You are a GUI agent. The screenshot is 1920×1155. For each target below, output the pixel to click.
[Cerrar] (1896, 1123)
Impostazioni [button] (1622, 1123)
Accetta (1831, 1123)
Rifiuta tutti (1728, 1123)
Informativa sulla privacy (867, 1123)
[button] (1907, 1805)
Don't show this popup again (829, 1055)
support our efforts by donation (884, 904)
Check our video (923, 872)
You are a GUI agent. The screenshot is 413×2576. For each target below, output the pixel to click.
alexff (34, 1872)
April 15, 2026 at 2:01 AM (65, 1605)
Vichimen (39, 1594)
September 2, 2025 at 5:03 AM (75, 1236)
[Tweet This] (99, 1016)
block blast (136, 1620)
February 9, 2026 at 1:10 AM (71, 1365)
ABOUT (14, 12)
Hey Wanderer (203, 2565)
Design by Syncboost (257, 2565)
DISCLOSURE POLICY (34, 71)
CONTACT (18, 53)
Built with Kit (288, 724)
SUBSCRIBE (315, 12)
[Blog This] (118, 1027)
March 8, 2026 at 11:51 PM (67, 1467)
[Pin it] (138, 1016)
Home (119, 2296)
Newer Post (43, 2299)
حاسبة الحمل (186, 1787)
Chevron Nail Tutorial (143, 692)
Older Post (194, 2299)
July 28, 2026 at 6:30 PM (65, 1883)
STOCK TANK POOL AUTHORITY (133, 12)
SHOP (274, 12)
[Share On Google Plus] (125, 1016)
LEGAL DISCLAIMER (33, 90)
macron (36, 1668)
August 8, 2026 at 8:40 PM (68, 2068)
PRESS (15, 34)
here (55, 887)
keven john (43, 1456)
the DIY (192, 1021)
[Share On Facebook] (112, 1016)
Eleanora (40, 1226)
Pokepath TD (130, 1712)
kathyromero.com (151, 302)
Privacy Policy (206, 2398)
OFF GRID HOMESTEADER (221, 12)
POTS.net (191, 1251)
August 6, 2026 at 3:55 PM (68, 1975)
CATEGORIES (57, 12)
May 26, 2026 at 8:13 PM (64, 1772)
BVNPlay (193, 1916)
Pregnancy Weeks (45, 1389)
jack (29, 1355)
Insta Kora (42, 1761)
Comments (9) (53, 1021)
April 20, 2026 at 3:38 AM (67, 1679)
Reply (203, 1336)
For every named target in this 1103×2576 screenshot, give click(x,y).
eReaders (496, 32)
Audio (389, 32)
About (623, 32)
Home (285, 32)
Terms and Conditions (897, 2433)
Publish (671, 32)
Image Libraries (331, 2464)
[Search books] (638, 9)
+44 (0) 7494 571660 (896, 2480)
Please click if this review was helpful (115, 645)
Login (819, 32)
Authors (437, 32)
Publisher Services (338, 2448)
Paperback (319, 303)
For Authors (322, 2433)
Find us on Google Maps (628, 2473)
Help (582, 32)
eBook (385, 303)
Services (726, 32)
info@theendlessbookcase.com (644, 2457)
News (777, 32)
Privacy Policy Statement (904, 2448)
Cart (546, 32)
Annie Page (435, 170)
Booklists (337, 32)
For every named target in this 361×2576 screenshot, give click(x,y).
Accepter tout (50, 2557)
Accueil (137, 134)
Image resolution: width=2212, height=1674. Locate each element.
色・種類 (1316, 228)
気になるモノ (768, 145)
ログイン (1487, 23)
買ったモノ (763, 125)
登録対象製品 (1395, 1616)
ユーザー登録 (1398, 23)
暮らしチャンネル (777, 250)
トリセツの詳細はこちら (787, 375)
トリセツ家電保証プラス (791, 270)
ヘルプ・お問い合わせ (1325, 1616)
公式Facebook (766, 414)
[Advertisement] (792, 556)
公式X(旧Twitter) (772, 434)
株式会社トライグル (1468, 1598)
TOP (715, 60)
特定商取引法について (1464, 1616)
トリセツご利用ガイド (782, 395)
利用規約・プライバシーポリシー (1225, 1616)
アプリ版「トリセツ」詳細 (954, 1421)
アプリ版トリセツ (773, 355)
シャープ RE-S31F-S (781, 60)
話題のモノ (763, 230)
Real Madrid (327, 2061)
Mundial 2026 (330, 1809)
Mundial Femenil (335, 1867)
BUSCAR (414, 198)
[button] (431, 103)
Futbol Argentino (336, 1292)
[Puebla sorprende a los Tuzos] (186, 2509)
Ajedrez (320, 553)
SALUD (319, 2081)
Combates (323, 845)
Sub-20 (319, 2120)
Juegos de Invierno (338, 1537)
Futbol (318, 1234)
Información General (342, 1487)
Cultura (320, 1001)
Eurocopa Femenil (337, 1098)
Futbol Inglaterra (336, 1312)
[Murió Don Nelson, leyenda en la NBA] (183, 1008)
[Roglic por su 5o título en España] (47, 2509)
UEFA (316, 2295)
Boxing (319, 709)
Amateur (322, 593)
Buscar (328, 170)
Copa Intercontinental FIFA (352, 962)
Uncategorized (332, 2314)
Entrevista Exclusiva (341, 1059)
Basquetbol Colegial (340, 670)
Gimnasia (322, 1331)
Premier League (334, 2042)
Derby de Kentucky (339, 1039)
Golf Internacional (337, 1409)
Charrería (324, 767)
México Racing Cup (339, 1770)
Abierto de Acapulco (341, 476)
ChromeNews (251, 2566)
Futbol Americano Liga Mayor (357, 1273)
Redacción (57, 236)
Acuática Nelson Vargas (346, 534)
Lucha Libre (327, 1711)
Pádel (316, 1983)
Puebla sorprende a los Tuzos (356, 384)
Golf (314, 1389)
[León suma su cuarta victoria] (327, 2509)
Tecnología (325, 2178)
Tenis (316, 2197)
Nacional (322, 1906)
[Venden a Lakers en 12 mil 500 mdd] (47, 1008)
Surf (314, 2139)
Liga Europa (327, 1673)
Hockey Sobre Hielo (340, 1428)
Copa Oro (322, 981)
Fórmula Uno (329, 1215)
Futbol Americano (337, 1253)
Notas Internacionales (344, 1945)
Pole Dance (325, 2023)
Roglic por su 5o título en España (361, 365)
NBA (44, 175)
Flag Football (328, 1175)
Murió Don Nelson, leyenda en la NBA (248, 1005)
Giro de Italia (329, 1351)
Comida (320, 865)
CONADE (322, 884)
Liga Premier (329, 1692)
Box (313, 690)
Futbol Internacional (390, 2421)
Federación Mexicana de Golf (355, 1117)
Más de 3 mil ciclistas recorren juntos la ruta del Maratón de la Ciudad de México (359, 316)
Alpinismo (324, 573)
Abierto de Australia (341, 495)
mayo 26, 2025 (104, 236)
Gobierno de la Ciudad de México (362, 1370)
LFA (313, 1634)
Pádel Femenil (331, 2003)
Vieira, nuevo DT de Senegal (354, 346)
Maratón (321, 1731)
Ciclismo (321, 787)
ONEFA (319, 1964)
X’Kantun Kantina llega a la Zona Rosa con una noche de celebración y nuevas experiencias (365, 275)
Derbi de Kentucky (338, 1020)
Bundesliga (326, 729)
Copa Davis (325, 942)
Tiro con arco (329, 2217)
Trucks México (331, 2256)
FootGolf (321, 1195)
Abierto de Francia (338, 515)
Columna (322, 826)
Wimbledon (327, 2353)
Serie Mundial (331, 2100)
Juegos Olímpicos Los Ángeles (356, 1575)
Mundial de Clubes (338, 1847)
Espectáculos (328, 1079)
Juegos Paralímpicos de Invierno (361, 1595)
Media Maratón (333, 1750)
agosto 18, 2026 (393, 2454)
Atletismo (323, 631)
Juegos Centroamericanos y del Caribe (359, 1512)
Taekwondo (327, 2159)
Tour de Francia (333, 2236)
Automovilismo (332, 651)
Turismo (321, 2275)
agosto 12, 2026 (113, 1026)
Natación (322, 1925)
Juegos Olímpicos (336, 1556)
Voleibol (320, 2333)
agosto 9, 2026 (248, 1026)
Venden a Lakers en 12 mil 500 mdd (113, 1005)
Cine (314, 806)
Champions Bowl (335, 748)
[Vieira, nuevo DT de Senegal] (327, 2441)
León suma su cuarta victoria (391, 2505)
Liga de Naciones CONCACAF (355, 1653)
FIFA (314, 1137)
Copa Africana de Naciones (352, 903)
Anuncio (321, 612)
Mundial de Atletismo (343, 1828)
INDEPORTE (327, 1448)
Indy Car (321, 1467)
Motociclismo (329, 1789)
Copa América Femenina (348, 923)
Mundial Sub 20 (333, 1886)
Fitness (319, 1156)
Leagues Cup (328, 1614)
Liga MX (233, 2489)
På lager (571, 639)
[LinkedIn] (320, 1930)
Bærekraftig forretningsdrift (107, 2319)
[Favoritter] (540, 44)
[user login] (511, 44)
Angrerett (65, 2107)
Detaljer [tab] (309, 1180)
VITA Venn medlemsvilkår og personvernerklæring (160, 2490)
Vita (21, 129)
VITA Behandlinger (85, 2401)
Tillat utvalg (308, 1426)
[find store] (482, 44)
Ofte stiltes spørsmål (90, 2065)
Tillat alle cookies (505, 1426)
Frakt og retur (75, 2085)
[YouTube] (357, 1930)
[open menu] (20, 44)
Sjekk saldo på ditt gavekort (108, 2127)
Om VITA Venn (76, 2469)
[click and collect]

## Work to complete
Search the listing above for the lines with "Fórmula Uno (329, 1215)" and "Trucks México (331, 2256)", then output those lines and all lines between them exactly.

## Response to the exercise
Fórmula Uno (329, 1215)
Futbol Americano (337, 1253)
Notas Internacionales (344, 1945)
Pole Dance (325, 2023)
Roglic por su 5o título en España (361, 365)
NBA (44, 175)
Flag Football (328, 1175)
Murió Don Nelson, leyenda en la NBA (248, 1005)
Giro de Italia (329, 1351)
Comida (320, 865)
CONADE (322, 884)
Liga Premier (329, 1692)
Box (313, 690)
Futbol Internacional (390, 2421)
Federación Mexicana de Golf (355, 1117)
Más de 3 mil ciclistas recorren juntos la ruta del Maratón de la Ciudad de México (359, 316)
Alpinismo (324, 573)
Abierto de Australia (341, 495)
mayo 26, 2025 (104, 236)
Gobierno de la Ciudad de México (362, 1370)
LFA (313, 1634)
Pádel Femenil (331, 2003)
Vieira, nuevo DT de Senegal (354, 346)
Maratón (321, 1731)
Ciclismo (321, 787)
ONEFA (319, 1964)
X’Kantun Kantina llega a la Zona Rosa con una noche de celebración y nuevas experiencias (365, 275)
Derbi de Kentucky (338, 1020)
Bundesliga (326, 729)
Copa Davis (325, 942)
Tiro con arco (329, 2217)
Trucks México (331, 2256)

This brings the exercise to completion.